Living on an island state like Tasmania means nearly everything we buy from, or sell to, the mainland has to cross Bass Strait. That journey adds extra transport costs compared to businesses on the mainland who can simply use road or rail. Think of it as a ‘water tax’ just for being Tasmanian.
The Tasmanian Freight Equalisation Scheme, or TFES, is a long-standing federal government program specifically designed to tackle this. Its main goal is straightforward: to reduce the cost of shipping eligible goods across the water, aiming to put Tasmanian businesses on a more level playing field with their mainland counterparts.

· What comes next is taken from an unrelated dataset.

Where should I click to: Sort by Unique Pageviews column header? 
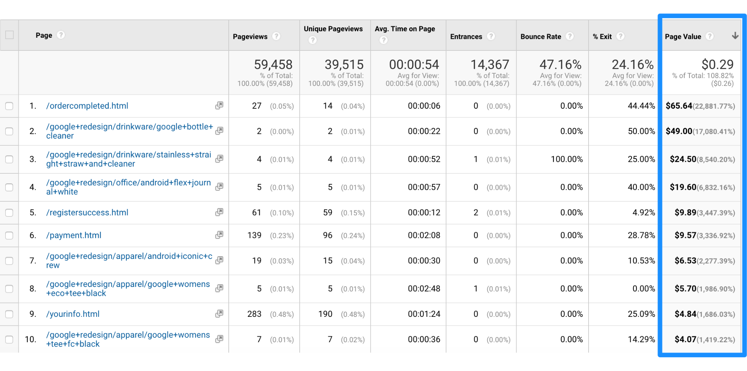[x=333, y=29]
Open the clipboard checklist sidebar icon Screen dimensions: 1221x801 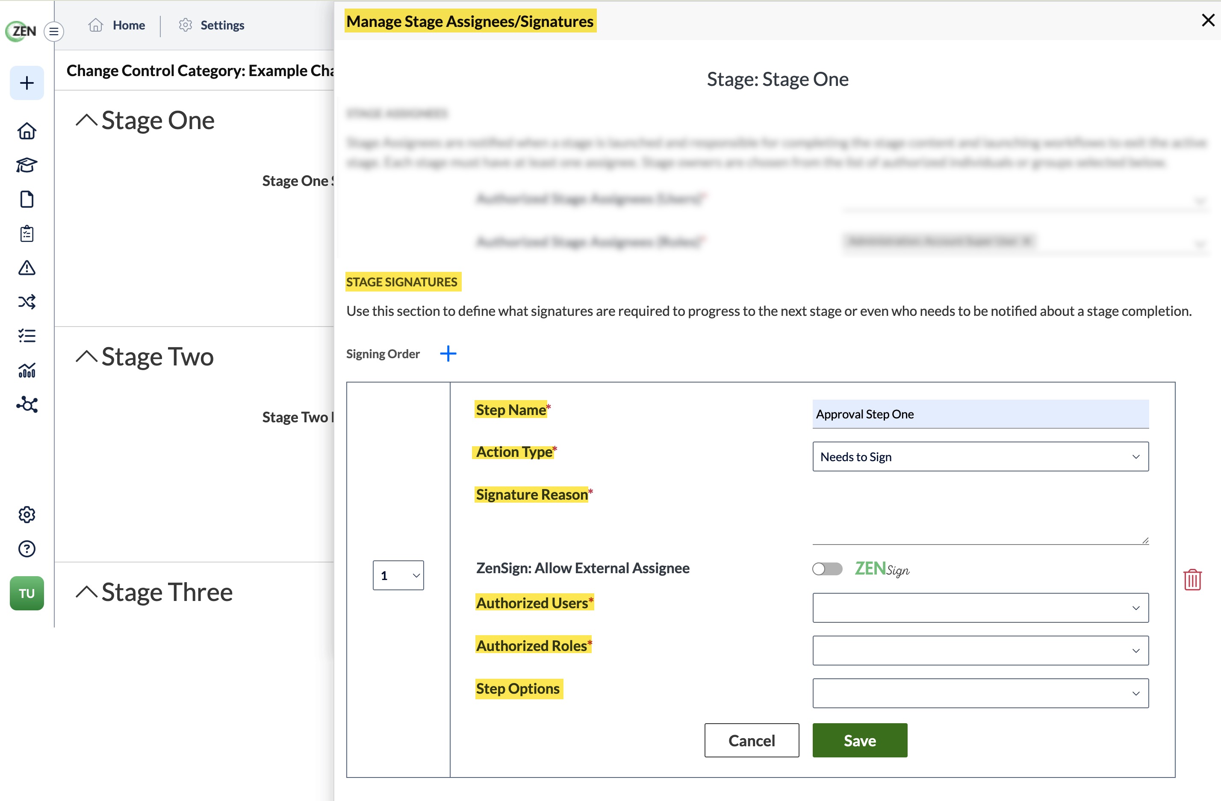(27, 233)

The scheme kicked off back in the mid-1970s after an inquiry recognised this unique disadvantage. The basic idea was to make the cost of essential sea freight to and from Tasmania roughly the same as moving goods the equivalent distance over land on the mainland. When it functions as intended, TFES helps our exporters stay competitive when selling interstate and, in theory, helps keep the prices of goods shipped into Tasmania more affordable for everyone by subsidising part of that freight cost.
However, the reality often falls short of the promise, and that’s where the problems lie.
Businesses frequently report that TFES is complex to navigate, slow to pay out, and bogged down in confusing paperwork.
There are strong criticisms that the current rules can favour large corporations over smaller local businesses, and it hasn’t adapted well to modern needs, like adequately supporting crucial air freight for time-sensitive products (think fresh seafood or urgent supplies).
Instead of being a simple, effective bridge, it often feels like another barrier, hindering rather than helping Tasmanian producers and exporters reach their potential, and doing little to ease cost-of-living pressures related to imported goods.
That’s why there’s a strong push to modernise it – to make it faster, fairer, simpler, and truly effective for all Tasmanians in today’s economy.